While the Indian Council of Medical Research refutes aspersions on community transmission, India is already in preparation mode for the beginning of Stage 3. Technically, a community spread is when there is no history of travel or direct contact to diagnosed cases. This is when numbers could rise exponentially, and will be a prelude to Stage 3. This is when the source of the infection is not known for a majority of cases and new cases cannot be linked to previously diagnosed ones.

India has already made preparations to expand its testing capacity with the inclusion  of private laboratories. There is little time to boost the network of hospitals and essential medical equipment and devices. The government has decided to source 10,000 ventilators from China and has given orders for domestic production of 40,000 more units. The shortage of ventilators in particular compelled countries like Italy take tough decisions like choosing young people and those more likely to be saved. Further, the government has placed orders for 21 lakh personal protection equipment coveralls with 11 domestic manufacturers.

Besides this, there is the tough job of building hospital capacity, where again, the private sector is being roped in at a brisk pace. Quarantine facilities are another challenge, if patients start spiking up in huge numbers. Some improvisation is already being done in this regard. The Railways is preparing 20,000 coaches. Private hospitals like Apollo and even hotel aggregator OYO are offering quarantine facilities, and the army, religious institutions, etc are also pitching in. The migrant problem, while not unexpected in hindsight, is just one example of how the situation can get more complex.
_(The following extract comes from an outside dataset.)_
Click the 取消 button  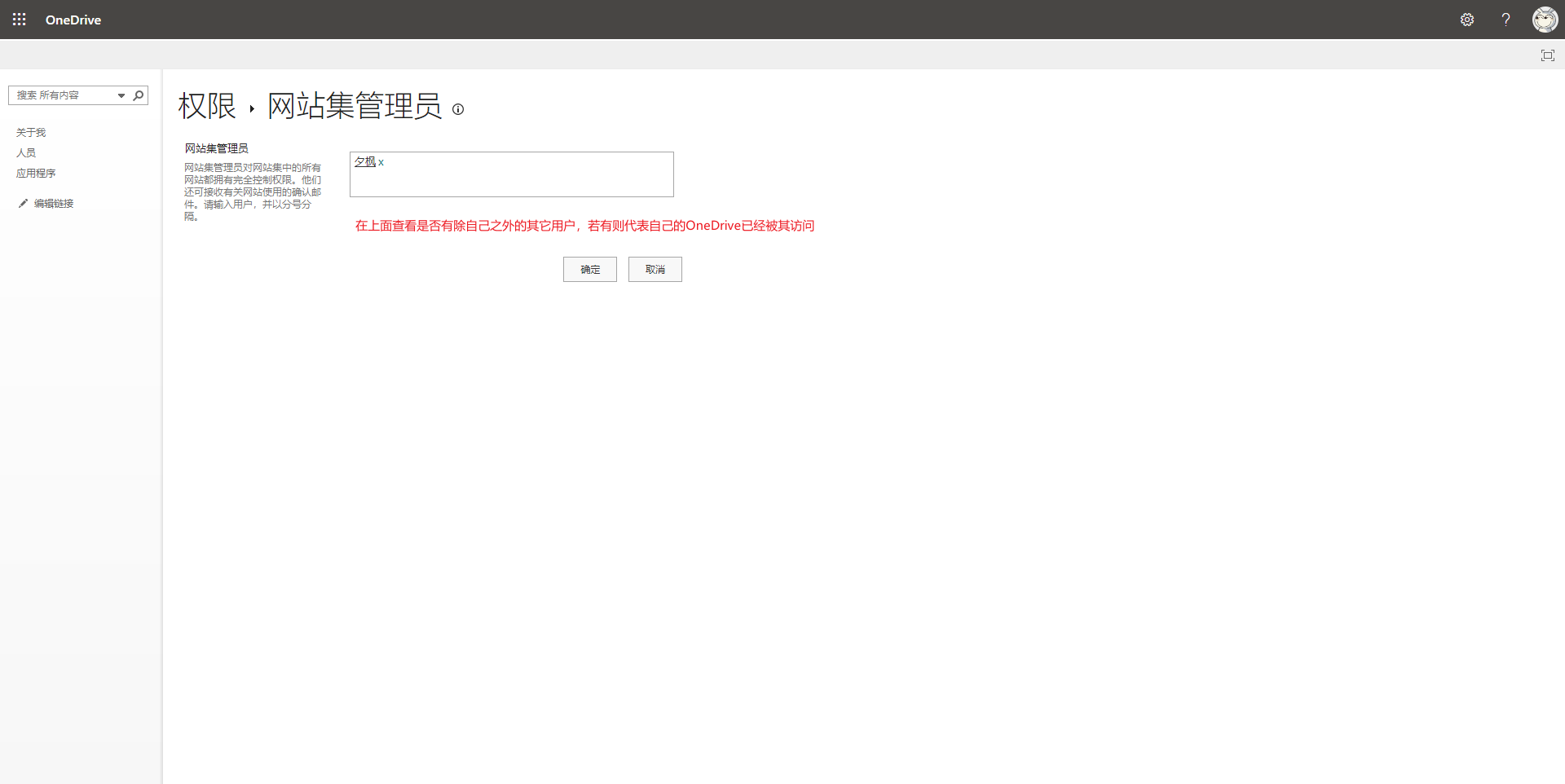click(x=655, y=270)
That necessitates further contingency measures like utilisation of the Jawaharlal Nehru Stadium in New Delhi.

So as a country, from government to public/private institutions to companies and civic bodies and the citizens under lockdown; everyone is facing untold hardship to control the Covid-19 outbreak. Whether it will be enough, no one can tell for sure. The basics are clear – urgently track, test, quarantine and treat Covid-19 positive patients; ramp up on healthcare facilities and medical supplies; ensure that lockdown is followed well and ensure that people are not devoid of necessity. In the midst of this, it is urgent to also make sure that the people on the ground, be they healthcare workers or food delivery people, follow proper hygiene standards and are given the necessary equipment to stay safe. All this while, one hopes that the number of critical cases stays well under control so that India does not have to make painful choices like Italy.

However, India has the benefit of hindsight as well as lessons from China’s experience in particular. It has already taken lessons with a tough lockdown, hopefully well in time. China used a technology-based risk assessment model, wherein it asked citizens to give details on prevailing symptoms, travel history, contact with people from the epicentre Wuhan, etc. They were graded as per risk assessment into green (travel freely), yellow (1-week isolation) and red (2-weeks isolation). India may have to do something similar once it progressively eases the lockdown. This may happen state by state considering the trend where some states (like Maharashtra and Kerala) are emerging as major hot spots compared to the likes of West Bengal and Odisha. At the same time, however, it must be noted that new hotspots are emerging everyday. And the exodus of migrants has complicated the issue, both in terms of undermining the purpose of the lockdown and putting additional burden on healthcare facilities in the hinterland.

So ultimately, given the manner in which the rising critical cases have rendered healthcare systems in even more mature countries helpless, the lockdown is apt and would save many lives. In this black swan event, economic pain is evident, but necessary to give the government precious time to both break the chain of Covid-19 and prepare for a possible Stage 3. It is India’s first brush with such a pandemic in the present milieu (compared to countries that have experienced epidemics like SARs and MERs), and there will be hard learned lessons to learn for such events in the future. But that is a deliberation for another day.